Под навесом из сучьев и распяленных на них рогож, попон и шинелей солдаты раздули костер и повесили над ним большой томпаковый чайник. В отсвете пламени стала видна коновязь, где мокли под попонами лошади, и тут же стоила большая коляска с поднятым верхом и пристегнутым наглухо кожаным фартуком. Внутри коляски горел фонарь. В щели между фартуком и верхом просвечивал неяркий свет.
— Генерала Добровольского коляска? — спросил Порфирий у солдат.
— Так точно, генерала Добровольского, — бойко ответил красивый черноусый стрелок, вглядываясь в Порфирия и, признав в нем офицера, ловко поднялся от костра.
— Матюшин, это кто там? Не с диспозицией ли?
— Это я, ваше превосходительство, полковник Разгильдяев.
— Что это вы, батенька, в такой дождь! Небось, промокли совсем…
— Да, есть малость.
— Заходите погреться, чайку вместе напьемся. Я один. Паренсова услал к Имеретинскому.
Полог коляски отстегнулся, и Порфирий с удовольствием влез в нее. Там было тепло и после ненастья непогожего вечера показалось уютно. Внутри коляски на проволоке висел фонарь со свечой. В его свете Порфирий, сам любивший походный комфорт, с удовольствием рассматривал, как в коляске было хорошо и ладно устроено. Передняя часть коляски откидывалась, образуя две мягкие постели. Под сиденьями были устроены выдвижные ящики и сундучки, на бока верха нашиты карманы.
Добровольский в наглухо застегнутом стрелковом сюртуке сидел на заднем сиденье. Перед ним был расставлен раскрытый дорожный погребец, обитый белой жестью «с морозами», подле него был приготовлен поднос со стаканами, тарелками и закуской.
— Как кстати вы пожаловали, — сказал Добровольский, усаживая Порфирия против себя. — Я всех своих услал. Начальника штаба и адъютанта послал за приказаниями. Говорят, завтра — штурм Плевны, а мы еще ничего не знаем. Да и какой может быть теперь штурм? Вы вот пешком шли, так видали, что делается. Какие могут быть по эдакой грязище атаки, перебежки. Да просто не влезть на эти страшные горы.
Порфирий молча вглядывался в лицо Добровольского. Странное оно было, или казалось в этом освещении. Совсем особенная смертельная бледность была на нем, и оранжевый свет свечи не менял его, как свечи, горящие у изголовья покойника, не рассеивают мертвенной бледности его лица. Выражение глаз было жуткое. Точно эти темные живые глаза на мертвом лице провидели нечто ужасное.
— Я, Порфирий Афиногенович, прямо считаю завтрашний штурм невозможным.
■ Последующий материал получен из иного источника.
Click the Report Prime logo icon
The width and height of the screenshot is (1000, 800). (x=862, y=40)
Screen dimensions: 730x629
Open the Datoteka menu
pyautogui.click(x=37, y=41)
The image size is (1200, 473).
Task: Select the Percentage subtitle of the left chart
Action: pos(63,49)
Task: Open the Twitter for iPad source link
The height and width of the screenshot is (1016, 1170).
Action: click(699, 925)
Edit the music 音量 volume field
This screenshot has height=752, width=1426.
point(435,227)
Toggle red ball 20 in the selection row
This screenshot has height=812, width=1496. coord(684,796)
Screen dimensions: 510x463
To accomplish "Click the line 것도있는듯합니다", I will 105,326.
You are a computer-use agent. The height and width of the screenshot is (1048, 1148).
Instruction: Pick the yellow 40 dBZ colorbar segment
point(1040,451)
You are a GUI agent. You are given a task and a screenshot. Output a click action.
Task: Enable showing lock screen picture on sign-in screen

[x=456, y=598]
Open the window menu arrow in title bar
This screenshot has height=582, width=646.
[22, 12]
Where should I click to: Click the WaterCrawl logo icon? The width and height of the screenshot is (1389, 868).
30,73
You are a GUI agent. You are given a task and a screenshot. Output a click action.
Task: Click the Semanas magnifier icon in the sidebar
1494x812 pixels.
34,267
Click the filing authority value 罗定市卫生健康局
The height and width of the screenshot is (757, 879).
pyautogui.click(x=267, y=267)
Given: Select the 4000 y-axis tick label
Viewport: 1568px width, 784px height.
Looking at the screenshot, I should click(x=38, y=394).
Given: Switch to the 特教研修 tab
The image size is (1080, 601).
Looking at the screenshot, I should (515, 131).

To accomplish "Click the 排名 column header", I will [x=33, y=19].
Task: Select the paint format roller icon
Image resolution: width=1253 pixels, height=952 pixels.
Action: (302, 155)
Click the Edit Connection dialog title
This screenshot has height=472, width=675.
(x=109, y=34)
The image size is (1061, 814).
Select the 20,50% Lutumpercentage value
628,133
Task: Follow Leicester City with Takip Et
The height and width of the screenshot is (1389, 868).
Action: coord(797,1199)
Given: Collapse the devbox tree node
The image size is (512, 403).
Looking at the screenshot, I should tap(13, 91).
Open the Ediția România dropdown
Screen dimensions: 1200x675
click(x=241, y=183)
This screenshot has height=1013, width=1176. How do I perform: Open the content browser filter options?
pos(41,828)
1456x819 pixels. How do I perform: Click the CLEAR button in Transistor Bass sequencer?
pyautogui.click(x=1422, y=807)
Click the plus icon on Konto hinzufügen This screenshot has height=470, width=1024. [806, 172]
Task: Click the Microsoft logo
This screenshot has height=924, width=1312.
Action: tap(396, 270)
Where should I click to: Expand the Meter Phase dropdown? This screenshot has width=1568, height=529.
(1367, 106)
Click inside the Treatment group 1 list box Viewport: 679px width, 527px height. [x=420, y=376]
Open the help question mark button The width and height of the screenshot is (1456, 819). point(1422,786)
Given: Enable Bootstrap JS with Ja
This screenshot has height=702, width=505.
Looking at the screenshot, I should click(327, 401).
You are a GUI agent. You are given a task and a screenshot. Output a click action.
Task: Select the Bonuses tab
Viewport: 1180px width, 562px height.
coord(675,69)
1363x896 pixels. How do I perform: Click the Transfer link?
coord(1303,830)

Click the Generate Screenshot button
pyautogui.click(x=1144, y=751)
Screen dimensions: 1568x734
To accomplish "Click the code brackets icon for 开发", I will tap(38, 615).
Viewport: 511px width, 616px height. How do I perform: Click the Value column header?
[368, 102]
Я надеюсь… Я уверен, что Государю Императору все это доложат, и Его Величество именно ввиду своего тезоименитства его отменит.
Порфирий сомневался в этом. Он знал, что деликатнейший Государь никогда не вмешивался в оперативные распоряжения Штаба Армии. Чтобы переменить разговор и отвлечь Добровольского от мрачных мыслей, Порфирий стал расхваливать устройство коляски.
— Как только у вас все это хорошо придумано. И спать отлично, и сидеть, точно маленький дом… И все под руками.
— Пожалуйста, не хвалите, — желчно сказал Добровольский. — Это мой гроб!
— Полноте, ваше превосходительство! Всех нас, Божией милостью, переживете.
— Нет! — настойчиво и еще сильнее раздражаясь, сказал Добровольский. — Я это точно знаю. Меня в ней и повезут…
Порфирий растерялся. Мертвое лицо Добровольского страшило. Порфирий замолчал. Добровольский пронизывал его печальными глазами. Так прошло более минуты. На счастье, полог отвернулся, солдат протянул в коляску дымящийся чайник и ласково сказал:
— Пожалуйте, ваше превосходительство, горяченького чаю. Самое во время.
Добровольский стал наливать чай по стаканам. В палатке было тихо. Мерно, ровно и усыпительно сыпал по кожаному верху холодный дождь, и вода, стекая с верха, журчала но лужам.